Academisch-cultureel centrum SPUI25, Spui, Amsterdam, Netherlands

SEA: Search Engines Amsterdam – Monthly Friday Seminar

This Friday, we’ll have two talks followed by drinks.

Christophe Van Gysel from ILPS-UVA will give the academic talk. The industry talk will be given by Philips.

This edition of SEA will be held in SPUI25.


16:00 – 16:30 Christophe van Gysel

16:30 – 17:00 Philips

17:00 – 18:00 Drinks & Snacks

Details of the talks:

Christophe van Gysel — Learning Latent Vector Spaces for Product Search

We introduce a novel latent vector space model that jointly learns the latent representations of words, e-commerce products and a mapping between the two without the need for explicit annotations. The power of the model lies in its ability to directly model the discriminative relation between products and a particular word. We compare our method to existing latent vector space models (LSI, LDA and word2vec) and evaluate it as a feature in a learning to rank setting. Our latent vector space model achieves its enhanced performance as it learns better product representations. Furthermore, the mapping from words to products and the representations of words benefit directly from the errors propagated back from the product representations during parameter estimation. We provide an in-depth analysis of the performance of our model and analyze the structure of the learned representations.
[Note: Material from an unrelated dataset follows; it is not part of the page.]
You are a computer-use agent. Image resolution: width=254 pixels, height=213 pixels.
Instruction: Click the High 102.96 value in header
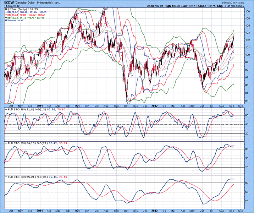170,6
Brands need to leverage the enormous volumes of feedback that consumers leave on social media. Existing methods for understanding free-text based consumer feedback data (eg online reviews) are predominantly qualitative (eg sentiment analysis). Qualitative approaches, however, cannot provide quantitative predictions of a potential rating increase following a product improvement. This paper will describe a novel method that converts reviews and ratings into statistical data that can be used to forecast rating performance. This is achieved by assigning quantitative values of importance to the various features of a given product based on each feature’s percentage contribution to the product rating. With such information, marketing and innovation teams can optimise their investment decisions to address consumer needs accurately and therefore maximise return on investment.